Título: Política, a nova guerra do Iraque
Autor:
Fonte: O Globo, 22/12/2011, O Mundo, p. 44

Cinco dias após retirada dos EUA, premier xiita ameaça destituir sunitas

BAGDÁ

Apenas cinco dias. Foi o tempo necessário após a saída das tropas americanas para que uma disputa entre o premier xiita Nuri al-Maliki e o vice-presidente sunita Tariq al-Hashemi paralisasse o Parlamento. E ganhasse contornos sectários capazes de reabrir o sangrento conflito entre sunitas e xiitas que abalou o país em 2006. No epicentro da crise está uma ordem de prisão de Maliki contra Hashemi — acusado de promover, anos atrás, terrorismo contra xiitas. O imbróglio, porém, ganhou outro elemento — étnico — de tensão. Para escapar da captura, o acuado vice-presidente buscou refúgio na região semiautônoma do Curdistão. Mesmo diante de uma oposição revoltada com as denúncias, Maliki não hesitou em ameaçar excluir os sunitas do poder, e exigiu a entrega de Hashemi.

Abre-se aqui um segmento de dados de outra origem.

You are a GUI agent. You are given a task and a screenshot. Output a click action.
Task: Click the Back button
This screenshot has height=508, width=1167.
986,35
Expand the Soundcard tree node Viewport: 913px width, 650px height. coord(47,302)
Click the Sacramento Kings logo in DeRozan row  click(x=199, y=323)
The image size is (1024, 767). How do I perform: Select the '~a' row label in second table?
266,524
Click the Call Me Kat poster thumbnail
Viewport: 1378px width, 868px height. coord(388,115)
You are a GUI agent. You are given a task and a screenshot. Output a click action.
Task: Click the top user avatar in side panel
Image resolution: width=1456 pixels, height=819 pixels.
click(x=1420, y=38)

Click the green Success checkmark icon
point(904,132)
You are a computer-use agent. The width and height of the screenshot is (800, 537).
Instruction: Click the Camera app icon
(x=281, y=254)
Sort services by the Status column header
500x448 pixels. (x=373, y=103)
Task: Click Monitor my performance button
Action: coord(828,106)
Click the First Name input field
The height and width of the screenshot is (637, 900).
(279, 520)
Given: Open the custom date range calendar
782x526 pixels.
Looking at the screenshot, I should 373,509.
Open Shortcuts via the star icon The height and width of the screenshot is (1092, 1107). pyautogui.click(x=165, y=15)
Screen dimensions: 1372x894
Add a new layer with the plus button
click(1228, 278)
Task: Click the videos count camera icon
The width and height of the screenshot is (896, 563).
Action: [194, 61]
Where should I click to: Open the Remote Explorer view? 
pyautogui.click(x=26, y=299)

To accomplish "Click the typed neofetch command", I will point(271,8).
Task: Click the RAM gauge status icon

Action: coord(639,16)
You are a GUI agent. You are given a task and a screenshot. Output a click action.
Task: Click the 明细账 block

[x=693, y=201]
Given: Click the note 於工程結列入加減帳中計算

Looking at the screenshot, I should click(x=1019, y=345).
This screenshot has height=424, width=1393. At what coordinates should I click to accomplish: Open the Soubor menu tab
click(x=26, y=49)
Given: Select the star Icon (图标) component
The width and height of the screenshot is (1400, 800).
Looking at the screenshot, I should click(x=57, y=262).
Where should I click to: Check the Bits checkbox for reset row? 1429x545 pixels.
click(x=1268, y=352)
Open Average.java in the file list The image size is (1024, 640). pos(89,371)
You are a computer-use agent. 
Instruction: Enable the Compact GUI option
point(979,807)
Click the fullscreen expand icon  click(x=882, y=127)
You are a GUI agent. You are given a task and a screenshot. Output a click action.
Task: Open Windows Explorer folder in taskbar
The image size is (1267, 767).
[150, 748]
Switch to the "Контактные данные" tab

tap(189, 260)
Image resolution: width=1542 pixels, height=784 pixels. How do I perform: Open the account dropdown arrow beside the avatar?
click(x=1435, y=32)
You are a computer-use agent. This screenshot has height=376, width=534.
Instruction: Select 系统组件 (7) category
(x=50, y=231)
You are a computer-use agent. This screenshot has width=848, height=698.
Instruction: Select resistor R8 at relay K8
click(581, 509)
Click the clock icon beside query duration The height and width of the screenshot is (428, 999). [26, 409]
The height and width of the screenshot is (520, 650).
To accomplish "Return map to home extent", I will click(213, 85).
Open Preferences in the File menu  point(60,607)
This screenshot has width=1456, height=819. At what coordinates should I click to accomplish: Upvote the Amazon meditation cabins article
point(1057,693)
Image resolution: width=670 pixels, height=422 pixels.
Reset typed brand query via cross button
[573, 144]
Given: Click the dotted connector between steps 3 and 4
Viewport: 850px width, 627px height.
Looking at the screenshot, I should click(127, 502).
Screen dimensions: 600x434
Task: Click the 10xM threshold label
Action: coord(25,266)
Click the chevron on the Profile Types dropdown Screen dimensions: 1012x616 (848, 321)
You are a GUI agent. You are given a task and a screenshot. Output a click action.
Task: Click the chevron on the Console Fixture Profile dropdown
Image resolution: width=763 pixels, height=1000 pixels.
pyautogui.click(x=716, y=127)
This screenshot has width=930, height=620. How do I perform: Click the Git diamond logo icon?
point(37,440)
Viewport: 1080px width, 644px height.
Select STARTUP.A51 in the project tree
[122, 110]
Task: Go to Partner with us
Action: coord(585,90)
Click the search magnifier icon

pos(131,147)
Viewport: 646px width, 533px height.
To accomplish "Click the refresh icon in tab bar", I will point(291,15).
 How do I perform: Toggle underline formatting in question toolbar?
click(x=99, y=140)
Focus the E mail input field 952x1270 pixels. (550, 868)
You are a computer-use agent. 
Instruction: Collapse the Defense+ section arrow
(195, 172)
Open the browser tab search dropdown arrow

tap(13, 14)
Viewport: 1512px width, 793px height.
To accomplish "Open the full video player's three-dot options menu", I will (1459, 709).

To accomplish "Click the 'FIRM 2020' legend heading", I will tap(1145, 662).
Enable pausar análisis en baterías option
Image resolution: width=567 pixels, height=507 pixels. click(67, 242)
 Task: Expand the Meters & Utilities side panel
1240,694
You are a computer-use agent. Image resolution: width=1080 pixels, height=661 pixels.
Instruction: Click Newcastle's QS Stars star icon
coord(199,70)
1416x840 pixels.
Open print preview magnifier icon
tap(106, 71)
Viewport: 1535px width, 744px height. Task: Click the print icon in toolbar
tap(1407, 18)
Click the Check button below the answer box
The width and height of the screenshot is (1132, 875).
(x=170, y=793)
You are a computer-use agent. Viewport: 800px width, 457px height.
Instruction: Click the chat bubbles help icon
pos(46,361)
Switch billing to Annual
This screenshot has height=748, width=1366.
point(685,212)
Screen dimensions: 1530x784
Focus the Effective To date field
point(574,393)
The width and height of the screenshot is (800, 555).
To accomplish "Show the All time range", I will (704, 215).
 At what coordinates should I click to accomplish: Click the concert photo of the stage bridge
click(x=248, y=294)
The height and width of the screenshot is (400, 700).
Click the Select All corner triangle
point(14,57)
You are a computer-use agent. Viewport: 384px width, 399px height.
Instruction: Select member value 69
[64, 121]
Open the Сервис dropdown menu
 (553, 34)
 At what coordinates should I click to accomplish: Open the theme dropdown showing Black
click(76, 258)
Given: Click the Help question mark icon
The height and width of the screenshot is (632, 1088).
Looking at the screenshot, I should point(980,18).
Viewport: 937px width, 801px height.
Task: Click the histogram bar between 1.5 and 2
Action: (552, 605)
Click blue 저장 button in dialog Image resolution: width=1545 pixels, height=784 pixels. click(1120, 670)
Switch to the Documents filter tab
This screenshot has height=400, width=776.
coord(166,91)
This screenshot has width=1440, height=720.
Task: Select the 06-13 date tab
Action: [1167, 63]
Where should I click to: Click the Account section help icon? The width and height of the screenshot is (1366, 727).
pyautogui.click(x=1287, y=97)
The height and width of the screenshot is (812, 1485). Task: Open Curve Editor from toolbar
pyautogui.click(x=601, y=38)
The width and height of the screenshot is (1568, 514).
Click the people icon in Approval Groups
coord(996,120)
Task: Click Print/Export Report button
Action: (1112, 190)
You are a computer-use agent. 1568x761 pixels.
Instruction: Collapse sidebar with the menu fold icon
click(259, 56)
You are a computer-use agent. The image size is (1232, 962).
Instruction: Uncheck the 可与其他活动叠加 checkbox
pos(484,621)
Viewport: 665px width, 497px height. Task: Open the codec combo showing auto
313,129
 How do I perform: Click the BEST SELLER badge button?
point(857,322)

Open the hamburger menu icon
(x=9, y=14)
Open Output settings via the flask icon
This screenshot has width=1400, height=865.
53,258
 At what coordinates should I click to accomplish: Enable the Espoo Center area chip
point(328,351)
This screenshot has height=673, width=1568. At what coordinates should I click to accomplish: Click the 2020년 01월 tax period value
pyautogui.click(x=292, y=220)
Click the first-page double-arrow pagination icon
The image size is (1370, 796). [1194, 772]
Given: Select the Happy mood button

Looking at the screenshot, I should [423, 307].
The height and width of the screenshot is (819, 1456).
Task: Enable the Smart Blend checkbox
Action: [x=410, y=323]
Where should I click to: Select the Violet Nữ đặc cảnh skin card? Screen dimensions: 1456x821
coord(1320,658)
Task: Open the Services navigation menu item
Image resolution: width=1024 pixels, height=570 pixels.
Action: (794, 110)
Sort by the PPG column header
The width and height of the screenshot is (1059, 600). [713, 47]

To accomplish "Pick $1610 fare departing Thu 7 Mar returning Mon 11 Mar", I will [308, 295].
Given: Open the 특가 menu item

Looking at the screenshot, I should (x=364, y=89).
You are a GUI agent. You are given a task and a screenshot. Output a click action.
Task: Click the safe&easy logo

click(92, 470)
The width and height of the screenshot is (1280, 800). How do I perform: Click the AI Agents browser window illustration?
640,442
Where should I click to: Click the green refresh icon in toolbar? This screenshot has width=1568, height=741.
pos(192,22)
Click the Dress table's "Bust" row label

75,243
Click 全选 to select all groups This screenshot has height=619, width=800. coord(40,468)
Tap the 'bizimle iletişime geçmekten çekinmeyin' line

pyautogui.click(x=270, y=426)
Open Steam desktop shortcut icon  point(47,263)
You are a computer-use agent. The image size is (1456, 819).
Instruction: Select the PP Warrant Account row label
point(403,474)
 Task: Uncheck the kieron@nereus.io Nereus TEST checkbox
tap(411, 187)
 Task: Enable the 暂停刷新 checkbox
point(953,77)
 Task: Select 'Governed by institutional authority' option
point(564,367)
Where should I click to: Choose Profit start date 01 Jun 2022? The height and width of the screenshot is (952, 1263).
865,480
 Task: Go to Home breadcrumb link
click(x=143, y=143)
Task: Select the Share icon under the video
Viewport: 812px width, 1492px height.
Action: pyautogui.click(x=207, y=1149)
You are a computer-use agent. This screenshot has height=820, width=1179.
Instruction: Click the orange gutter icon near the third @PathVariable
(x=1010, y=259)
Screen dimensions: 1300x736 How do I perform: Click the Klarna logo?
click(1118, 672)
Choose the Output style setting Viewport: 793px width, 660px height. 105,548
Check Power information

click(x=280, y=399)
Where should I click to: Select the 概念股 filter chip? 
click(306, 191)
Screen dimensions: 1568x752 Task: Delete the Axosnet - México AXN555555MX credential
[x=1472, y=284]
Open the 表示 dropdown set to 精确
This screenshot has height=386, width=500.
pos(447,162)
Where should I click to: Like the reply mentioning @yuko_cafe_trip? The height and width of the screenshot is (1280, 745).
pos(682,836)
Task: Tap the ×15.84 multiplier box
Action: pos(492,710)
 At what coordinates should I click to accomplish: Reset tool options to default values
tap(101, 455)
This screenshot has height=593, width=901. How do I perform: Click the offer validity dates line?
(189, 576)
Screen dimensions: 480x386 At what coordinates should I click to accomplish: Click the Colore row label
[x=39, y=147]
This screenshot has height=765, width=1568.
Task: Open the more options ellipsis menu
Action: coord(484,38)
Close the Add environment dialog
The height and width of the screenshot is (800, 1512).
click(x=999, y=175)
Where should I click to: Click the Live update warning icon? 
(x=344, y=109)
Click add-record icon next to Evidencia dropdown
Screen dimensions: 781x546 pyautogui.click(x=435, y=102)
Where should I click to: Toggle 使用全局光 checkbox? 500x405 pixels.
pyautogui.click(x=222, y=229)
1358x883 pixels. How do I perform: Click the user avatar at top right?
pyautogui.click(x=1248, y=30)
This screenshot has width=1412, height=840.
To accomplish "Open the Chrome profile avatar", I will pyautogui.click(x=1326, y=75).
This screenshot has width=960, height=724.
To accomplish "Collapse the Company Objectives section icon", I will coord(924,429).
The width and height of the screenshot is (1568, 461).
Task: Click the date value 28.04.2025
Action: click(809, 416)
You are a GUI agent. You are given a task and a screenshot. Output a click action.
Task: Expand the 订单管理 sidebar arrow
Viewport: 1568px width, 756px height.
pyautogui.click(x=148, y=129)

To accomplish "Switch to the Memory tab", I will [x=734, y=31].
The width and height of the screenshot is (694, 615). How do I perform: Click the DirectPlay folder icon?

A instabilidade eclodiu antes mesmo da retirada dos EUA. Irritado com o premier, considerado centralizador por muitos, o vice-premier sunita Saleh Mutlaq criticou Maliki numa entrevista — chamando-o de “um ditador pior que Saddam Hussein”. A ousadia rendeu-lhe um pedido pessoal do primeiro-ministro para que o Parlamento apresentasse uma moção de desconfiança destituindo-o do cargo.

O episódio já provocara uma crise no Parlamento. Afinal, além dos 159 deputados da majoritária coalizão Aliança Nacional (a facção xiita de Maliki), o Legislativo de 325 cadeiras depende dos 91 assentos da facção secular e multiétnica (embora majoritariamente sunita) Iraqiya, de Mutlaq e Hashemi.

Vice-presidente se diz perseguido

A medida foi a gota d’água para a comunidade sunita e para a bancada da Iraqiya, sentindo-se marginalizada e descontente com a morosidade do premier em cumprir a promessa de dar mais autonomia às províncias federais — sobretudo em áreas sunitas. O bloco, então, não só começou a boicotar as sessões parlamentares como suspendeu sua participação na coalizão.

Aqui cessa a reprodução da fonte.